Little Missouri National Grassland is a National Grassland located in western North Dakota, USA. At , it is the largest grassland in the country. Enclaved within its borders is Theodore Roosevelt National Park, which is managed by the National Park Service (and therefore not included in the preceding statistics). The Little Missouri National Grassland was once a part of the Custer National Forest, but is now a part of the Dakota Prairie Grasslands, a National Forest unit consisting entirely of National Grasslands.  A predominant feature of the grassland is colorful and beautiful badlands, a rugged terrain extensively eroded by wind and water. It is a mixed grass prairie, meaning it has both long and short grass.

The boundaries of the grasslands on certain maps can be misleading.  Within the boundaries of the national grassland are significant portions of state-owned and privately owned land, much of it leased by cattle ranchers for grazing.

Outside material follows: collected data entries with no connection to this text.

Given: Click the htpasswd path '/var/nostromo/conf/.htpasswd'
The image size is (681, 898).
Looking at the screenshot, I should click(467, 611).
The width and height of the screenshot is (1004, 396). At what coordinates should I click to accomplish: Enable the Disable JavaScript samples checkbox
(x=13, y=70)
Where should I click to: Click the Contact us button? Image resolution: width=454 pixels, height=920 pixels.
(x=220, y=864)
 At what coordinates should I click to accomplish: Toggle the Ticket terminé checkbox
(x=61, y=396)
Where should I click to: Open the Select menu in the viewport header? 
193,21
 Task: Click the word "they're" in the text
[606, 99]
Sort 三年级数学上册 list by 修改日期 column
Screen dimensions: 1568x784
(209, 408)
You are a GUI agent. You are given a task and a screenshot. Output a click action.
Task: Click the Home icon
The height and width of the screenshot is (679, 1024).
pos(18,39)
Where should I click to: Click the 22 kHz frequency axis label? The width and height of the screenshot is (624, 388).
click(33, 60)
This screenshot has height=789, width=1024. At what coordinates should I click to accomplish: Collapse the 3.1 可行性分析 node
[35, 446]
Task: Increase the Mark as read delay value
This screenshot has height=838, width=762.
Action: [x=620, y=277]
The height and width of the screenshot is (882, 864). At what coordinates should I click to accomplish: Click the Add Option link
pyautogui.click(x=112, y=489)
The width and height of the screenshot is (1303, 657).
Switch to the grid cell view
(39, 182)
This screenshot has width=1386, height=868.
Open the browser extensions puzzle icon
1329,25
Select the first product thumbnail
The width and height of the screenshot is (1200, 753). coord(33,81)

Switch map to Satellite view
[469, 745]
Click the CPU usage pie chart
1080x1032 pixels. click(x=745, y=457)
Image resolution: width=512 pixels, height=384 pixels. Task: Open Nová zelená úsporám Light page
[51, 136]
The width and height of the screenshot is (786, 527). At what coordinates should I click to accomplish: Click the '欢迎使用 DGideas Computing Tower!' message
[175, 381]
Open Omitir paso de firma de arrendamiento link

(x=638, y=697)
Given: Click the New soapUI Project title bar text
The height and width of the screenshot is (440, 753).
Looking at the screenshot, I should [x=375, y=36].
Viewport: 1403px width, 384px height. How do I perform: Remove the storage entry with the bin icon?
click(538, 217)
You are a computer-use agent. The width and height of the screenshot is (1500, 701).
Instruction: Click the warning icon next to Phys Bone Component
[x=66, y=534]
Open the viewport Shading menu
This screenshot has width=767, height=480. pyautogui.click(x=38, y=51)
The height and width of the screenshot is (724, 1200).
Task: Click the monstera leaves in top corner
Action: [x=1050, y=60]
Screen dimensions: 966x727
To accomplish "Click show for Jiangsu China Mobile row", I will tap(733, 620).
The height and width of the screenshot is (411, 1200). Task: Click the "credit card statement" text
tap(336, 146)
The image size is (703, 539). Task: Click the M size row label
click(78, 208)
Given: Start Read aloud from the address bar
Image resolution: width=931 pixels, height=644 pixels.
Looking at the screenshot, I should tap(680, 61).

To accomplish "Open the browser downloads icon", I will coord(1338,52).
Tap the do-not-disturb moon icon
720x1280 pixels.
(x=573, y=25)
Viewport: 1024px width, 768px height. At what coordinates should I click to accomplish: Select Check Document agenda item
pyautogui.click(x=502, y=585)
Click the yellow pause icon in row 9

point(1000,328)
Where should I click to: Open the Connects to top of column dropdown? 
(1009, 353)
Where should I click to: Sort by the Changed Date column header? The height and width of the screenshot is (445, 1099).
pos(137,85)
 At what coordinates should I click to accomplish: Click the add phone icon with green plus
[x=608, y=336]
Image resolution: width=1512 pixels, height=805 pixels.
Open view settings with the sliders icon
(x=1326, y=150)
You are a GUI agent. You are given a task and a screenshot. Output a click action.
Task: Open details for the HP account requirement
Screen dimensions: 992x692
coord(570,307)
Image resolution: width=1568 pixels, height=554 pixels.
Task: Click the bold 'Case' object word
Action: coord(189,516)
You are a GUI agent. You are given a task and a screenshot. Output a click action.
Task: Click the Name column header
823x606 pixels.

Overall, in descending order of land area, it is located in parts of McKenzie, Billings, Slope, and Golden Valley counties.

Private land intersperses the public grassland acres and there is heavy cattle grazing throughout with 253 allotments in the Medora district and more than 190 allotments in the Mckenzie district.

The Little Missouri River meanders through the grassland and White Butte, North Dakota's highest point, is located in the extreme southeast corner, south of the town of Amidon.

The grassland is administered by the Forest Service as part of the Dakota Prairie Grasslands from offices in Bismarck, North Dakota. There are local ranger district offices in Dickinson and Watford City.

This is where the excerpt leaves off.